TASK INSTRUCTIONS
Locate, in the data below, the line that contains "The image size is (657, 369)." and the line that contains "Given: Select the Flight + Hotel + Car option"; reproduce exactly those two lines and every line between them, nothing more.

DATA EXCERPTS
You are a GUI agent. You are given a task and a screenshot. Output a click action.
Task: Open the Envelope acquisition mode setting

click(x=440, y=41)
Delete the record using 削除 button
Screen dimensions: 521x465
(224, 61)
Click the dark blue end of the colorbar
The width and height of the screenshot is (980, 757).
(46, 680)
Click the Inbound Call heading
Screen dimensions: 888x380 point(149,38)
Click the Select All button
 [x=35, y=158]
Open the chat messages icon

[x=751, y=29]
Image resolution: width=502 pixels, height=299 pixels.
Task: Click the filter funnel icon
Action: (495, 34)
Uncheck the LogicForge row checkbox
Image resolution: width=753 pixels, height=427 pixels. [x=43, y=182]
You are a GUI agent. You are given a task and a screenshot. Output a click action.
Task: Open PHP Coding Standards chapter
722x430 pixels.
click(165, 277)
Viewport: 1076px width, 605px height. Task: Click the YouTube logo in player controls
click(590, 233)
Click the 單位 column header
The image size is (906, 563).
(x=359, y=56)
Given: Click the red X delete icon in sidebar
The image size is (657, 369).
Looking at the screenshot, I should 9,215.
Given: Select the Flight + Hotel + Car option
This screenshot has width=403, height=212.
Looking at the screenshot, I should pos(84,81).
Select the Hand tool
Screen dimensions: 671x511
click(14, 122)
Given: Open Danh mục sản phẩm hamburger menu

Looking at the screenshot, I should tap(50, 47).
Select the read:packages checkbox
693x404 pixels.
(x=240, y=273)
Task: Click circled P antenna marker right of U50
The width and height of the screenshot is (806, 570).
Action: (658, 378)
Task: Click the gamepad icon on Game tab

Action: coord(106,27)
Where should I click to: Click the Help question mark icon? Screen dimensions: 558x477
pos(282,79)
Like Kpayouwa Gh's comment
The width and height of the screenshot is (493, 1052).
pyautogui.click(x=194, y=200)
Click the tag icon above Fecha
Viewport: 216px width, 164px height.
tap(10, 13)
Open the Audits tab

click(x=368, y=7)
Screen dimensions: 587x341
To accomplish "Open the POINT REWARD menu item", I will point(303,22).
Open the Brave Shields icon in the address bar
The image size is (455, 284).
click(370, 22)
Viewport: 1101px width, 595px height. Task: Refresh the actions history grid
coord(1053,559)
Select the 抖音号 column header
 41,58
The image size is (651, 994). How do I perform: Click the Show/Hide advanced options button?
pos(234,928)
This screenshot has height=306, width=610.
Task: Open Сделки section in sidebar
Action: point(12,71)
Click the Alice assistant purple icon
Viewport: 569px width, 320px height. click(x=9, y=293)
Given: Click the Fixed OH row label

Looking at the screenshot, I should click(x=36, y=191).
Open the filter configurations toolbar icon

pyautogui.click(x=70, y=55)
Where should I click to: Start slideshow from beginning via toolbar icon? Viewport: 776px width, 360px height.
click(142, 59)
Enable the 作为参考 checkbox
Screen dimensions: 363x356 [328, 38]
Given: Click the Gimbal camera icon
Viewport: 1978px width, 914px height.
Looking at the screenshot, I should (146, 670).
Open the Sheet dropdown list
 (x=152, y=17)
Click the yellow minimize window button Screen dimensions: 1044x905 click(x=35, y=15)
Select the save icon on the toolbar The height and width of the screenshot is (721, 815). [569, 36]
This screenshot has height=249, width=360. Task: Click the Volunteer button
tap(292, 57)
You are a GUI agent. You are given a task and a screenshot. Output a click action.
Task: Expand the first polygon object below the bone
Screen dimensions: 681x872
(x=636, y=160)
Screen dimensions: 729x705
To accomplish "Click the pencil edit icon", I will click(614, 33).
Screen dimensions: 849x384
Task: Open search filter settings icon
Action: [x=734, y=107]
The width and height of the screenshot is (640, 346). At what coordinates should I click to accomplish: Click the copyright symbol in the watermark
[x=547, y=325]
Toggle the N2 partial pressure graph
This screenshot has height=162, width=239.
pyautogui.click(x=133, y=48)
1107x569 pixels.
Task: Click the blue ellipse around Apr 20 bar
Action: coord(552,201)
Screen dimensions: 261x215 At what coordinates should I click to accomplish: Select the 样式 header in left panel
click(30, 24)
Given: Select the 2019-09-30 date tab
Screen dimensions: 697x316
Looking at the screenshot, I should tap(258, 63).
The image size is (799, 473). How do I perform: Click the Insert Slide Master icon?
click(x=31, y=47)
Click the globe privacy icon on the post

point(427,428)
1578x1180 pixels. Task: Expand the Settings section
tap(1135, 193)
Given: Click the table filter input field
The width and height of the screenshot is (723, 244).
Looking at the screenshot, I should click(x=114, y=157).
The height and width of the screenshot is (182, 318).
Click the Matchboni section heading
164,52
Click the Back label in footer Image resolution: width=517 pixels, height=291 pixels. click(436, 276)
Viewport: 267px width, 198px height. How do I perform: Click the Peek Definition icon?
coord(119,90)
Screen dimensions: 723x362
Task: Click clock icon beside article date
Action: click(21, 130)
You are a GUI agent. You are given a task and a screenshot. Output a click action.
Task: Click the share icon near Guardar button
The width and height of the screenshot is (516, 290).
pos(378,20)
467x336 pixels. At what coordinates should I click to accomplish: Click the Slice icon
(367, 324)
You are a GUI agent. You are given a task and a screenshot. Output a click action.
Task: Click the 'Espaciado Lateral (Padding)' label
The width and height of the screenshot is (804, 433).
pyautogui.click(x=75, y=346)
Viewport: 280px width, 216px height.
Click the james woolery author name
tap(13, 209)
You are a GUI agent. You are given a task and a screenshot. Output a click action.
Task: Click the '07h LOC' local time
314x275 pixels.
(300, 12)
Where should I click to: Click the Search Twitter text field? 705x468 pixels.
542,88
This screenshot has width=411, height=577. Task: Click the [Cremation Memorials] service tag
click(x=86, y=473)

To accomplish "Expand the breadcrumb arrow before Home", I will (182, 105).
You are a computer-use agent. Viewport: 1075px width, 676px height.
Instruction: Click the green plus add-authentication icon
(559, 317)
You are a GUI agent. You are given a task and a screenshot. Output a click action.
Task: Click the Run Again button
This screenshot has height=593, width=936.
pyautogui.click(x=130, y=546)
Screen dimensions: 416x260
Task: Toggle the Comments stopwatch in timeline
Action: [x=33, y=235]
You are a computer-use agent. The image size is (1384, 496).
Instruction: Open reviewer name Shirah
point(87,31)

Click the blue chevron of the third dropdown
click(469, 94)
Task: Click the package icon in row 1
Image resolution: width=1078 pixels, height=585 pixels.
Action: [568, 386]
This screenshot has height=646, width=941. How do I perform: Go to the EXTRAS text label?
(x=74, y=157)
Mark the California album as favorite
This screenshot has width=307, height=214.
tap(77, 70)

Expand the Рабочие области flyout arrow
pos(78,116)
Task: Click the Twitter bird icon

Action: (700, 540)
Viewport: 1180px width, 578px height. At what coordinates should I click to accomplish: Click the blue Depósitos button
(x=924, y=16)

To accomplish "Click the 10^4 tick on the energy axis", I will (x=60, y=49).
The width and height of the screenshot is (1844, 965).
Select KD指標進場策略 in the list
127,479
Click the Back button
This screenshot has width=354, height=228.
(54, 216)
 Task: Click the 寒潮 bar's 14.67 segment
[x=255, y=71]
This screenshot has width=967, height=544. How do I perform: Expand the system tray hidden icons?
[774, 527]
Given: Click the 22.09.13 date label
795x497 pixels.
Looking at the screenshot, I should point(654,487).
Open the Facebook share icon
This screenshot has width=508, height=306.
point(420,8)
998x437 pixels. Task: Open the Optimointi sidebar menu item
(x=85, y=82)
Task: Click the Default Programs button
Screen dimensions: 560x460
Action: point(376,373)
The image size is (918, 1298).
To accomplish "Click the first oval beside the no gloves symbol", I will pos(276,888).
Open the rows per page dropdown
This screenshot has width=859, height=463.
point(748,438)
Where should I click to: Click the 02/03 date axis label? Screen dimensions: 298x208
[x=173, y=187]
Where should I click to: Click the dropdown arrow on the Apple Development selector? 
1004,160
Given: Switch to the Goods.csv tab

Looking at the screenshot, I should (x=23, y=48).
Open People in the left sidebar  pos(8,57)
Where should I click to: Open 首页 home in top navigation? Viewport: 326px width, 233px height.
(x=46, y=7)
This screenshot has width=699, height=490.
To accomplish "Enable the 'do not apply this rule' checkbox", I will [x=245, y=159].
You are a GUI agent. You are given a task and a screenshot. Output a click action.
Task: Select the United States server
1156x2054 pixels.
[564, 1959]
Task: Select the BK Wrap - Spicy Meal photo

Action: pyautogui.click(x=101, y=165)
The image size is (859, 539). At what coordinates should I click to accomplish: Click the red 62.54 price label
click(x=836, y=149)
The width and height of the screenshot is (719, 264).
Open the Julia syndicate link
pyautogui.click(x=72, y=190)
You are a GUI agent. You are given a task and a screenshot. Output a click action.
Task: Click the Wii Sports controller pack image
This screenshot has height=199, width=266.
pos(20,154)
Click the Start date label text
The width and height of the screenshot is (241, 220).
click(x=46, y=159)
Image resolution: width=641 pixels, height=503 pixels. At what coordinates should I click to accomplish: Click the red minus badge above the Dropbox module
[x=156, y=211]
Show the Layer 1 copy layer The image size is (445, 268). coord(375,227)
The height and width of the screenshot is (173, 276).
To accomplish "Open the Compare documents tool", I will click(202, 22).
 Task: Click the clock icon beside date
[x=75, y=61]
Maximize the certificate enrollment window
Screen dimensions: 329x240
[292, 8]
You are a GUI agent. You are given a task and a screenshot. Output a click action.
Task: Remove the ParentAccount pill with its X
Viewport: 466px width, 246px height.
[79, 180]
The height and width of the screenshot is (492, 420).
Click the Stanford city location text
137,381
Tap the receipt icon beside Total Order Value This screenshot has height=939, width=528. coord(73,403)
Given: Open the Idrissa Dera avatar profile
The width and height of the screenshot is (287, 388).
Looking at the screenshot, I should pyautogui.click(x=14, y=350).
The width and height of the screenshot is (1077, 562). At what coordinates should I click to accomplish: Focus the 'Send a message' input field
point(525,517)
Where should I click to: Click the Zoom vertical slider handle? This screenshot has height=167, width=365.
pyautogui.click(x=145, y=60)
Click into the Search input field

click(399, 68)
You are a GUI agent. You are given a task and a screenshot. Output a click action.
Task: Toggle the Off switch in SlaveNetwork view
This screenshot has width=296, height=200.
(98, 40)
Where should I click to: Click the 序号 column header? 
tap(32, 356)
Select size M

TASK ANSWER
The image size is (657, 369).
Looking at the screenshot, I should 9,215.
Given: Select the Flight + Hotel + Car option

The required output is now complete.